Our spacious, state-of-the-art laboratory features a collection of cutting-edge clean rooms specifically designed to carry out intricate research on human stem cells, gene-modified cells, and for the development of curative cellular treatments. The labs are equipped with the latest instruments such as next-generation sequencing platforms for whole-genome sequencing, bioinformatics workstations for genomic data analysis, high-tech cell culture facilities, and advanced flow cytometers for detailed cell analysis.
Our CRISPR/Cas-9 suite is where we apply the transformative power of gene editing. This technology allows us to modify DNA sequences and gene function with extraordinary precision, enabling us to explore the genetic underpinnings of diseases and potentially devise therapies that could treat, or even cure, these conditions.
The genomic sequencing wing of our laboratory focuses on unraveling the complex code of life to understand and combat disease. Our high-throughput sequencing platforms enable us to rapidly and accurately sequence entire genomes, providing insights into the genetic basis of disease and facilitating the development of personalized therapies.
Our cell cure section concentrates on the development and application of innovative cellular treatments, including regenerative therapies and immune cell therapies like CAR-T cells. These cutting-edge therapies leverage the body’s own cells to repair, replace, or restore biological function lost due to disease or injury.

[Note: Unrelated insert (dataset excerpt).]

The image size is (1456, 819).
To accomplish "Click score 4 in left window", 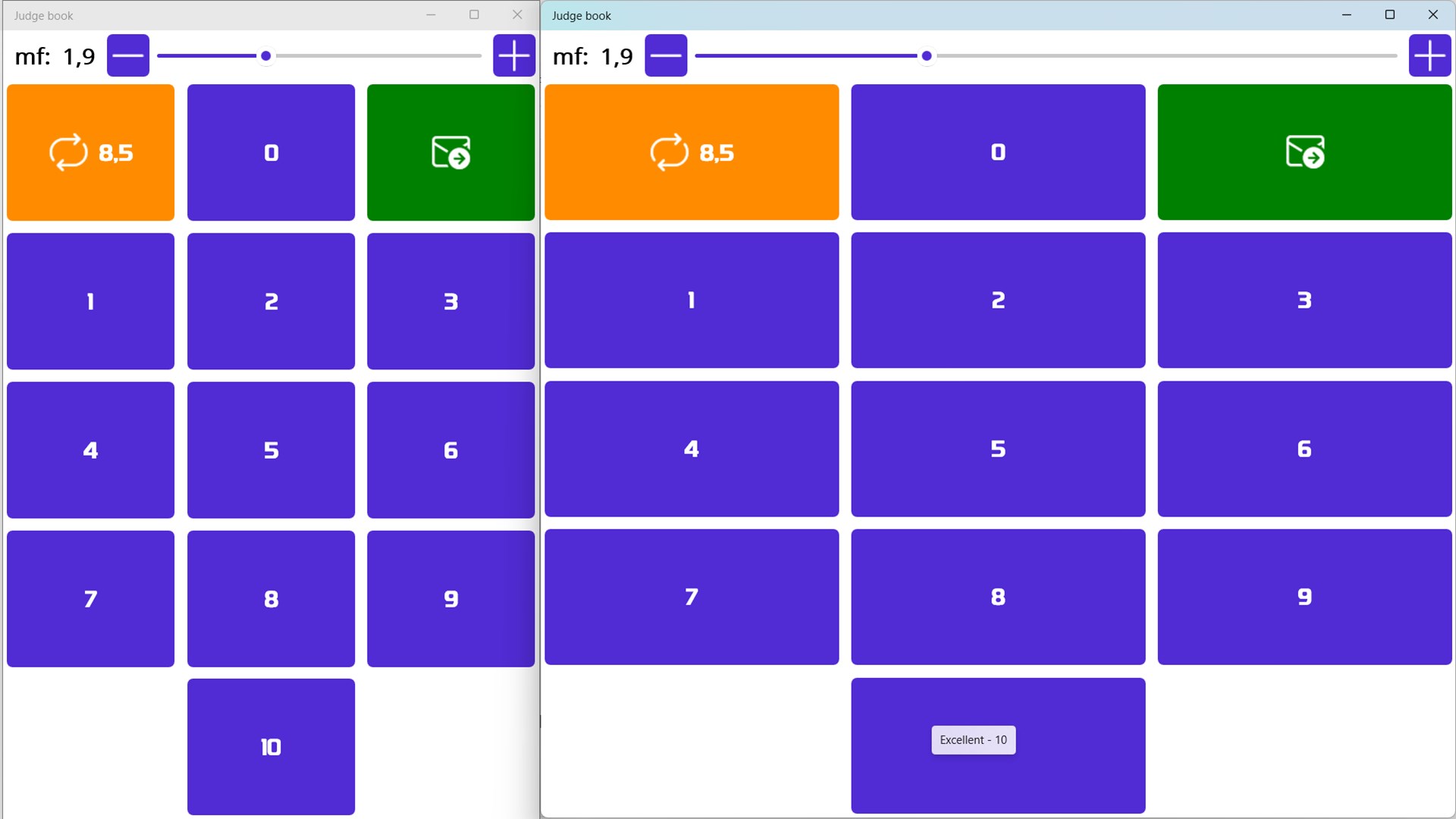I will tap(90, 450).
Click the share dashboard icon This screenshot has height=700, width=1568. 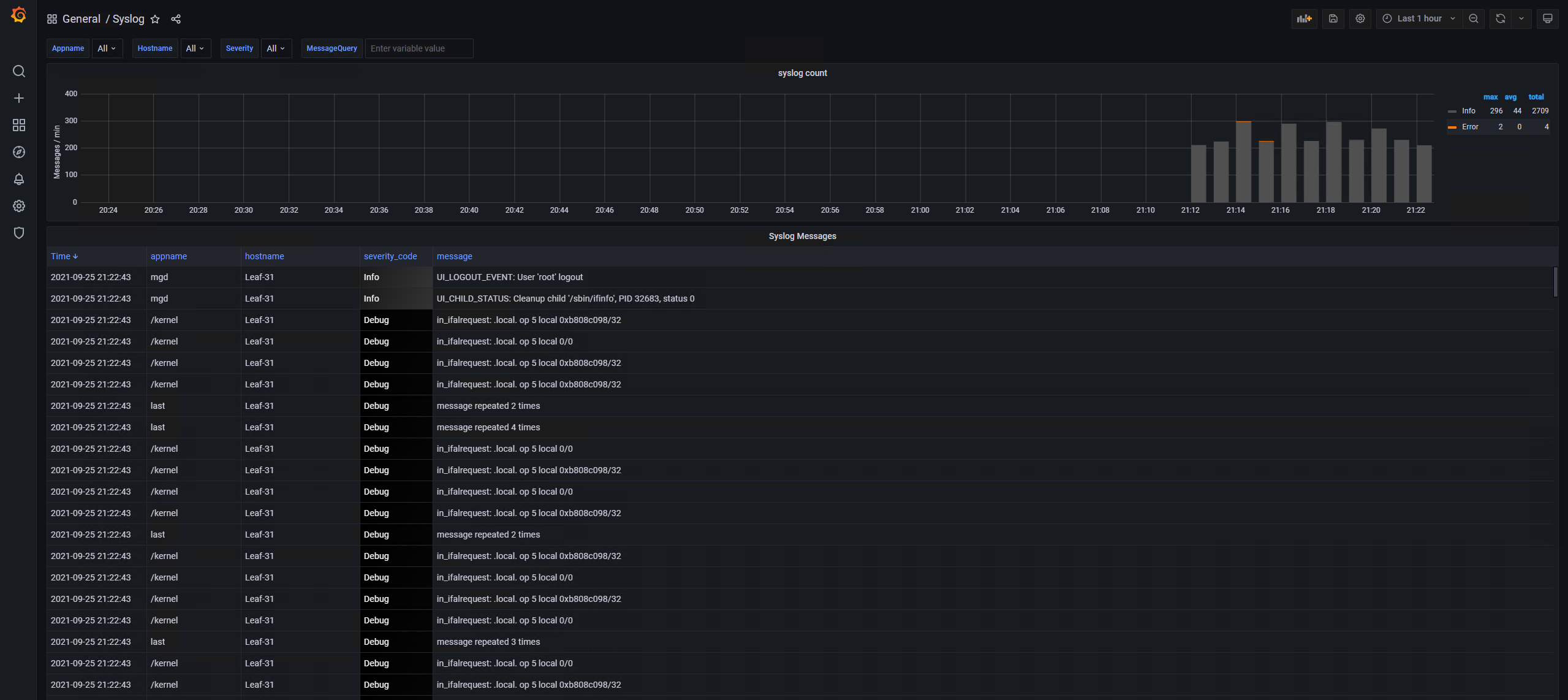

Our gene therapy unit focuses on devising novel therapies for genetic disorders. By utilizing viral and non-viral vectors to deliver therapeutic genes into cells, we’re able to correct or compensate for defective genes or induce the production of beneficial proteins.
Our commitment to safety and ethical practices is uncompromising. We adhere to stringent regulations and guidelines, ensuring the responsible and ethical use of these powerful technologies. Our facilities meet the highest biosafety and biosecurity standards.
The synergy among our multidisciplinary team of geneticists, molecular biologists, bioengineers, clinicians, and bioinformaticians fosters a dynamic environment that accelerates scientific discoveries and brings us closer to our primary goal – providing transformative therapies for patients globally.
We warmly welcome interested collaborators, students, and researchers to join us in our mission to push the boundaries of medicine through our groundbreaking work.